Minuit moins dix à l’horloge de Poutine

Marc-Olivier Padis

"J’en reviens à des sujets politiques, et au climat de violence latente que l’on peut ressentir. On pointe souvent la responsabilité des médias et des réseaux sociaux, mais il faut comprendre qu’il ne s’agit pas d’un phénomène advenant mécaniquement, mais qu’il y a des acteurs qui cherchent à amplifier les tensions au sein de la société française. Nous ne sommes certes pas en guerre contre la Russie, mais pour autant, celle-ci a bel et bien lancé une guerre informationnelle contre la France. On en a des preuves tous les jours. David Chavalarias est chercheur, mathématicien et spécialiste des réseaux. Il a un site internet, Politoscope, que je vous recommande d’aller voir. Il travaille sur la manière dont l’amplification des violences verbales et des opinions extrêmes est opérée par des agents. Il a écrit un livre (Toxic data) et sur son site, il a fait une note plus directement liée aux élections européennes, dans laquelle il décrit très bien le fonctionnement de diffusion et d’amplification de fausses informations et d’opinions extrêmes, qui n’ont pour but qu’échauffer les esprits. On se souvient par exemple de deux expéditions de pieds nickelés russes, pour peindre sur les murs de Paris des étoiles de David, ou des mains rouges sur le Mémorial de la Shoah. Tout cela est fabriqué. Aujourd’hui, le fait de garder notre sang-froid, de résister aux extrêmes, et de comprendre pourquoi la démocratie a besoin de modération est une tâche se salubrité publique."
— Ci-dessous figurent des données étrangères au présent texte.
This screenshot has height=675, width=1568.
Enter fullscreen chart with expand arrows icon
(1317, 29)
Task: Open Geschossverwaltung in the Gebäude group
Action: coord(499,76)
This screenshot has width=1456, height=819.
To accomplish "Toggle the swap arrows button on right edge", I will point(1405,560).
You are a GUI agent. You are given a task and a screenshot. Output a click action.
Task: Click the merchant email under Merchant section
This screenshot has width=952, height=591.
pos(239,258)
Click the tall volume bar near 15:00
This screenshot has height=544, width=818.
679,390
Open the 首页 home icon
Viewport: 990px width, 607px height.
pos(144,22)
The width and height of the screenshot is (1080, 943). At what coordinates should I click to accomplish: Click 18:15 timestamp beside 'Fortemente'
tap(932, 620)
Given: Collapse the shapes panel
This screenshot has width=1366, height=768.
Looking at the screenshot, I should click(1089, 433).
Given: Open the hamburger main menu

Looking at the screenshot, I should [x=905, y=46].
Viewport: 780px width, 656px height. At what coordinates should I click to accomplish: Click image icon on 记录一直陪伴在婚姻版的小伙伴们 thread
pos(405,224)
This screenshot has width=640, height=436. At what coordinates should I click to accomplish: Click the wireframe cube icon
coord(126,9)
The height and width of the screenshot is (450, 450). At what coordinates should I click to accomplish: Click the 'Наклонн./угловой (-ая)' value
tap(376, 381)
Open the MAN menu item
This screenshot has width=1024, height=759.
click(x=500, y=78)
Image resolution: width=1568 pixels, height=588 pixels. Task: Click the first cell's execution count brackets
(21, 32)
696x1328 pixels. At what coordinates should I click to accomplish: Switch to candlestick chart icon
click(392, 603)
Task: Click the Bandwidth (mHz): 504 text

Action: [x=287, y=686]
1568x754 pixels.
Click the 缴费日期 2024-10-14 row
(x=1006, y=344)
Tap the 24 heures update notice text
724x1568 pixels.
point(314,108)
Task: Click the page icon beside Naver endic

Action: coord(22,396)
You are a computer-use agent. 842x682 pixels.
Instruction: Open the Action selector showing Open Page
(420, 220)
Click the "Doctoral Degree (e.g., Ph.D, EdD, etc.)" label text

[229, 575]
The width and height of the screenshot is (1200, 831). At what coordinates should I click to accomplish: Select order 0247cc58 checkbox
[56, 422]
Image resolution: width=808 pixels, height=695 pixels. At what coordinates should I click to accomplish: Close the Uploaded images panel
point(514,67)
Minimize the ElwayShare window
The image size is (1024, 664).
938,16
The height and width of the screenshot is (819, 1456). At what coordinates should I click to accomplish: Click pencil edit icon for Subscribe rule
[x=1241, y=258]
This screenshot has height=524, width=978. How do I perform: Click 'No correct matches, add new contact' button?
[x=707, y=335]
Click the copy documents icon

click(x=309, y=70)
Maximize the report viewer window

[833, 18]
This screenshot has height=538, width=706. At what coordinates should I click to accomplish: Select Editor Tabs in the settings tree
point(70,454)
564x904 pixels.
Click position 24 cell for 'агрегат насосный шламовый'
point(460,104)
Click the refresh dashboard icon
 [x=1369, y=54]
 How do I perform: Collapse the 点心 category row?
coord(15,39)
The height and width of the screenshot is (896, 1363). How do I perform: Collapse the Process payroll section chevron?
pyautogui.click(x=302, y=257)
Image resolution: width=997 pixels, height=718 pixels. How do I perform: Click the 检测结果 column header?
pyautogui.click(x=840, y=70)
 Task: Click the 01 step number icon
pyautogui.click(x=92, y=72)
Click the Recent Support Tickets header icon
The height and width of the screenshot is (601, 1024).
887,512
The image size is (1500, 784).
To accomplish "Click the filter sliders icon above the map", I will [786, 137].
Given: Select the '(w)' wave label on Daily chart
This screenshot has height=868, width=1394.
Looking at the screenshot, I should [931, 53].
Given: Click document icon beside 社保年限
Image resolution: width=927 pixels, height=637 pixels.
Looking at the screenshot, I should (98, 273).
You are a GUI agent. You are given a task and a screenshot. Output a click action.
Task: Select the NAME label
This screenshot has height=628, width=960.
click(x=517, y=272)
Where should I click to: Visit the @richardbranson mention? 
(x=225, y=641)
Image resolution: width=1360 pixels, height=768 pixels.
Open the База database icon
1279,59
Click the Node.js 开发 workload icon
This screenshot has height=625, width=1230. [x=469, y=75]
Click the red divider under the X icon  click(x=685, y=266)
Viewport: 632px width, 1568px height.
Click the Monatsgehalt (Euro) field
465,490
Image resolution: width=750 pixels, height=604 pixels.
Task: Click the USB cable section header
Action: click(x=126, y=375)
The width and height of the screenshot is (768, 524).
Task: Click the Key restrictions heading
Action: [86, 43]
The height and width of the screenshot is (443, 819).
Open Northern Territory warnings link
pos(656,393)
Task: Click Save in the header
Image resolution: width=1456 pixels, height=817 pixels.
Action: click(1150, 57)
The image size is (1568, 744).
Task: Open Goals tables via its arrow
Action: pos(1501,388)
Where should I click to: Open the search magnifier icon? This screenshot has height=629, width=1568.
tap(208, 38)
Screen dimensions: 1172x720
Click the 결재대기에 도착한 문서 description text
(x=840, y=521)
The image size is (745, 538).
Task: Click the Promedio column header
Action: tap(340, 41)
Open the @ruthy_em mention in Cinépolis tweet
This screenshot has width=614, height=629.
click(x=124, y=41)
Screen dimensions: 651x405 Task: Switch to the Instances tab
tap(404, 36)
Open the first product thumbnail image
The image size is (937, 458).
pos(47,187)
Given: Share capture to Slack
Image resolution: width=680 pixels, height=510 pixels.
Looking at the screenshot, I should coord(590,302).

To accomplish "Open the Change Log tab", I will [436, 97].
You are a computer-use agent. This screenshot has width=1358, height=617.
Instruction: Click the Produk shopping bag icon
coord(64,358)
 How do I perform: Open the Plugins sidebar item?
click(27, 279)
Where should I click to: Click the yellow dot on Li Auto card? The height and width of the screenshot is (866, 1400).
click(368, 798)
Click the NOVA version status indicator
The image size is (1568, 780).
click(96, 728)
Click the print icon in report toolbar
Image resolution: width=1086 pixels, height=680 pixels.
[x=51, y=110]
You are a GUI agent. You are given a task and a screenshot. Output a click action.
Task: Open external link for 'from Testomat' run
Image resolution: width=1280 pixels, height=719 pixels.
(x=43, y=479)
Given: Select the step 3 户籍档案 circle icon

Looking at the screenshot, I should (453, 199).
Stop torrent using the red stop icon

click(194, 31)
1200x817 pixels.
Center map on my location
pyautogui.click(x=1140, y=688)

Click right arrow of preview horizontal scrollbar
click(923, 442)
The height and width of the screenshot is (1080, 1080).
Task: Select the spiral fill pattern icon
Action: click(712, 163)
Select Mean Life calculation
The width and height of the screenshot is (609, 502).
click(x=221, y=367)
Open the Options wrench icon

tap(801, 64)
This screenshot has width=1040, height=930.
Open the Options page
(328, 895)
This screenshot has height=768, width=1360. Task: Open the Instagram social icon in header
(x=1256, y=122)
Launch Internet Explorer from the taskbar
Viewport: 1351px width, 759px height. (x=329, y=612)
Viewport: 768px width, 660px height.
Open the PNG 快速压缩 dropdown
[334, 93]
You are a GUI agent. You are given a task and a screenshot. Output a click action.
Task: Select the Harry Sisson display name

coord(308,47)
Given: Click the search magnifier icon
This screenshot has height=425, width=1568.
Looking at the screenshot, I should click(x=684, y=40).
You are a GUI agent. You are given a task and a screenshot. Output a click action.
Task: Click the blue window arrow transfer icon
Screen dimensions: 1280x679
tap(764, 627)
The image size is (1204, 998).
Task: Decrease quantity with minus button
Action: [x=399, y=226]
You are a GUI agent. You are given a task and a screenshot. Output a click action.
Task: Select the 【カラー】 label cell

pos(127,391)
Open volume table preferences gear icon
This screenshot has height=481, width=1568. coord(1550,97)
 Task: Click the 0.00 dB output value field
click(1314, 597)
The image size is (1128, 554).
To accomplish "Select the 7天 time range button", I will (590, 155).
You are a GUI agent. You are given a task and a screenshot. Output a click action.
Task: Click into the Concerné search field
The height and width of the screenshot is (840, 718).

Dictionnaire des étrangers qui ont fait la France

Matthias Fekl

"Puisqu’il est à la mode de faire des listes de binationaux et de Français d’origine étrangère, je conseille un livre paru il y a une dizaine d’années sous la direction de Pascal Ory, qui nous rappelle tout ce que notre pays doit à des étrangers. Certains sont devenus Français, d’autres pas, et que ce soit dans les sciences, les arts, la littérature, la chanson, ils sont partout. Même Astérix est né de deux pères d’origine étrangère ! Marie Curie, Joséphine Baker, Picasso, Le Corbusier, Zola, Beckett, Gary, Aznavour, Pierre Cardin, Goscinny, Uderzo … N’oublions pas tout ce qu’on leur doit."

Conseil à nos auditeurs

Jean-Louis Bourlanges

"Je suis un peu embarrassé, car je n’ai pas préparé de brève. Je me contenterai donc d’un conseil : lisez les journaux, et soyez particulièrement attentifs aux programmes, aux absences de programmes, aux esquives. Abordez ce scrutin de dimanche avec le minimum de préjugés et d’idées vagues, et le maximum d’informations sur ce que veut et ce que craint chacun des partis en présence, et surtout, ce qu’ils dissimulent. Car en réalité, ils se caractérisent moins par ce qu’ils disent que par ce qu’ils cachent."